Les villes, champ d'une action contre le
réchauffement climatique
La moitié de la population mondiale vit dans les
plus grandes villes. Or l'urbanisation croissante de la planète
se traduit par la dénaturation des sols urbains, la réduction de
la couverture végétale, une co sommation excessive et, dans
nombre de mégapoles une faiblesse, voire une absence de
planification urbanistique, des niveaux élevés de pauvreté, de
chômage et d'exclusion sociale, une faiblesse structurelle des
services publics, y compris les plus essentiels. Sans doute la Suisse est-elle préservée des maux
des mégapoles du monde, ses plus grandes villes ne rassemblant
qu'une population équivalant à quelques arrondissements des
grandes villes européennes, lesquelles ne rassemblent
elles-mêmes qu'une population largement inférieure à celle des
mégapoles du sud, mais si modeste en taille et en population
qu'elles soient les villes suisses, comme les autres villes
d'Europe, peuvent être le champ d'une action publique, d'une
politique, aux effets positifs rapidement mesurables. Le GIEC,
précisément, appelle à cette action, à cette politique,
notamment dans les domaines énergétiques et des transports. Or
ce sont précisément ces domaines (entre autres) que visent les
stratégies proposées à Genève par le canton et la Ville.
La Municipalité genevoise propose 78 mesures
concrètes, et plaide pour que les politiques publiques, les
projets, les prestations, les décisions politiques,
administratives, financières soient "repensées à l'aune de la
transition écologique", selon les mots de la Maire, Frédérique
Perler.
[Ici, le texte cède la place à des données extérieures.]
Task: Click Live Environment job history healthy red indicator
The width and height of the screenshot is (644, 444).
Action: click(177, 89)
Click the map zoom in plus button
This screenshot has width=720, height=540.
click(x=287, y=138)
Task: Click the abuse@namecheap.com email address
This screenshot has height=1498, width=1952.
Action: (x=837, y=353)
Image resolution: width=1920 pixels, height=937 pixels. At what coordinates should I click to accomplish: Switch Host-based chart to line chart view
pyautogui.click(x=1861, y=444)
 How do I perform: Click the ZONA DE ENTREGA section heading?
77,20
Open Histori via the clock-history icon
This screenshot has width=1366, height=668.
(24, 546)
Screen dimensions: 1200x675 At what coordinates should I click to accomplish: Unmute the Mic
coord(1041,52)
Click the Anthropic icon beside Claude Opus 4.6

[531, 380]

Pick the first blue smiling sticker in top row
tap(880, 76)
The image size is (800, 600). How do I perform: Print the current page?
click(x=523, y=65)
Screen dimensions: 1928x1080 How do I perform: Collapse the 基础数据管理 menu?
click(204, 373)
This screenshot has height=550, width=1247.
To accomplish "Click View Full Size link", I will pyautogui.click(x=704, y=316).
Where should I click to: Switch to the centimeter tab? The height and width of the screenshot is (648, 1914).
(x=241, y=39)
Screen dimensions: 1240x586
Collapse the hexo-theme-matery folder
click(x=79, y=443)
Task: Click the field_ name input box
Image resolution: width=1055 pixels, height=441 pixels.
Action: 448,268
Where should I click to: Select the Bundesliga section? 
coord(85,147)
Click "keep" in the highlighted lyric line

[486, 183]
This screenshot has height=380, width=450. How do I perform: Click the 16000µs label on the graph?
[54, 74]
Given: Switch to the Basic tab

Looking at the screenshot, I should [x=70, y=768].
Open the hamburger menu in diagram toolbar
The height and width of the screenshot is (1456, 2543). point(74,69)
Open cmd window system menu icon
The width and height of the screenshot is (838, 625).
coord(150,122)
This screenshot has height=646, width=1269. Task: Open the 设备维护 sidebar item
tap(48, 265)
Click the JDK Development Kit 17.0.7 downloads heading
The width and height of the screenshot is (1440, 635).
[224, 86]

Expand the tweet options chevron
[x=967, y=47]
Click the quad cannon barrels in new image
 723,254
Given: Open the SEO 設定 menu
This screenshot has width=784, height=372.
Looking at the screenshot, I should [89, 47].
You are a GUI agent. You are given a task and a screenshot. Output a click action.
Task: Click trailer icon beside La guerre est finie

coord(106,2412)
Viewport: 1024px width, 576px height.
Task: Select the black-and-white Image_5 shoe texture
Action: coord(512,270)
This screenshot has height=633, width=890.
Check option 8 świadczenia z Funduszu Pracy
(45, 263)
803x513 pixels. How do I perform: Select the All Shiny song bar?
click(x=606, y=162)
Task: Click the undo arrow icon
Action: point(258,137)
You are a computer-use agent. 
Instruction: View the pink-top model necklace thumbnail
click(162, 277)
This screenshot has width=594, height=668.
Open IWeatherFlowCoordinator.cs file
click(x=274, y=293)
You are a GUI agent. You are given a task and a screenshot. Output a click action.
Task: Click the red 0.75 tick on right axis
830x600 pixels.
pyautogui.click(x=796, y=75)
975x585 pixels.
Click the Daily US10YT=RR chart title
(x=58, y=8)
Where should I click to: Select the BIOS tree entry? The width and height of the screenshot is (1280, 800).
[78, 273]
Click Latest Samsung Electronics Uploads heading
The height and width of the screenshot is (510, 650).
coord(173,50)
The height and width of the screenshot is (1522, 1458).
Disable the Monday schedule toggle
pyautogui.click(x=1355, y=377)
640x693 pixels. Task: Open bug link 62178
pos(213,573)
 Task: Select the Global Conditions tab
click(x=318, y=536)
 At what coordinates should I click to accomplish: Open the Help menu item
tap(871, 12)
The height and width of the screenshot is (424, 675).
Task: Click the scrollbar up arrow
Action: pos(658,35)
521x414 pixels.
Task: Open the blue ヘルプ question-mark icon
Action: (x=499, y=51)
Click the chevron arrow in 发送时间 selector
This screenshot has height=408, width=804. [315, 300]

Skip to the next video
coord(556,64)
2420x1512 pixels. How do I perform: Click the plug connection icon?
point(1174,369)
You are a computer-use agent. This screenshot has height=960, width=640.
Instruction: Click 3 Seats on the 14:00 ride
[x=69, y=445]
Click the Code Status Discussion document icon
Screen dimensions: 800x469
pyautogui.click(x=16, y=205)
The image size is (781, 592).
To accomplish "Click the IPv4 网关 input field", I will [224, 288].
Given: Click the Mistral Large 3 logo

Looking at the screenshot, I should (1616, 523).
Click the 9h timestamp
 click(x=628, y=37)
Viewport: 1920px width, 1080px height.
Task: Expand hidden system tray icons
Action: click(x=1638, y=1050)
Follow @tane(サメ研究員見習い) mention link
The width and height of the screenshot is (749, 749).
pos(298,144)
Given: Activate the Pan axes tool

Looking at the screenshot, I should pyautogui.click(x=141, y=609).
Le plan est ambitieux (Le Conseil administratif a déjà déposé au Conseil
municipal des premières demandes de crédit, pour un total de
150 millions de francs, pour améliorer l'isolation thermique
des bâtiments et des vitrines des arcades et équiper les
bâtiments municipaux de chauffages centraux. ) : revoir
les modes de consommation des biens et service (en favorisant la
"seconde main", la consommation locale, développer le recyclage
et une nourriture moins carnée), de mobilité, changer de sources
énergétiques. La Ville devrait développer le photovoltaïque, la
canopée et la végétalisation des toits, bannir les chaudières à
mazout, désimperméabiliser les sols, développer l'accès à l'eau,
convertir son parc de véhicules à l'électrique, supprimer la
moitié des places de stationnement dans l'hypercentre, le tiers
dans les quartiers résidentiels, pour les convertir en
aménagements piétons et cyclistes,en espaces verts, en lieux
récréatifs. Elle entend aussi "verdir" sa politique financière,
en agissant sur ses propres fonds d'investissement et sa caisse
de prévoyance, et en émettant des emprunts obligataires "verts",
éthiques.
On notera tout de même une absence, tant dans la stratégie municipale que dans la stratégie cantonale : la réduction du temps de travail. C'est grand dommage, parce que cela suggère que ces deux collectivités restent prisonnières d'un cadre intellectuel et politique et de réflexes stupidement comptables, qui sont précisément ceux qui assurent la pérennité du système dont il importe, urgemment, de sortir. Car la crise écologique pose la question sociale : elle est la résultante d’un mode de production, d’un système de propriété et d'organisation du travail : le capitalisme. Tout, y compris la personne humaine, devient marchandise, de cette marchandise on tire un profit, qui permet d’acheter d’autres marchandises. Accepter le cadre du capitalisme, s’est se rendre incapable de sortir de cette impasse : il n’est de solution à la crise écologique que dans un changement profond et radical du système économique et social, ce changement impliquant un changement du système politique. Il s’agit bien d’une lutte collective : la simplicité volontaire est admirable, mais n’a qu’un effet marginal : ce dont il doit s’agir, c’est de la fin pure et simple de la mercantilisation du vivant, de l’appropriation privée de l’espace et des ressources naturelles, de la capacité d’une minorité de décider à la place de la majorité et de lui imposer les conséquences de ses propres comportements : les 63 Français les plus riches relâchent autant de gaz à effet de serre que la moitié (presque 35 millions de personnes) de la population française, et on ne jurera pas que le rapport soit fondamentalement différent en Suisse, entre les salopeurs et les salopés.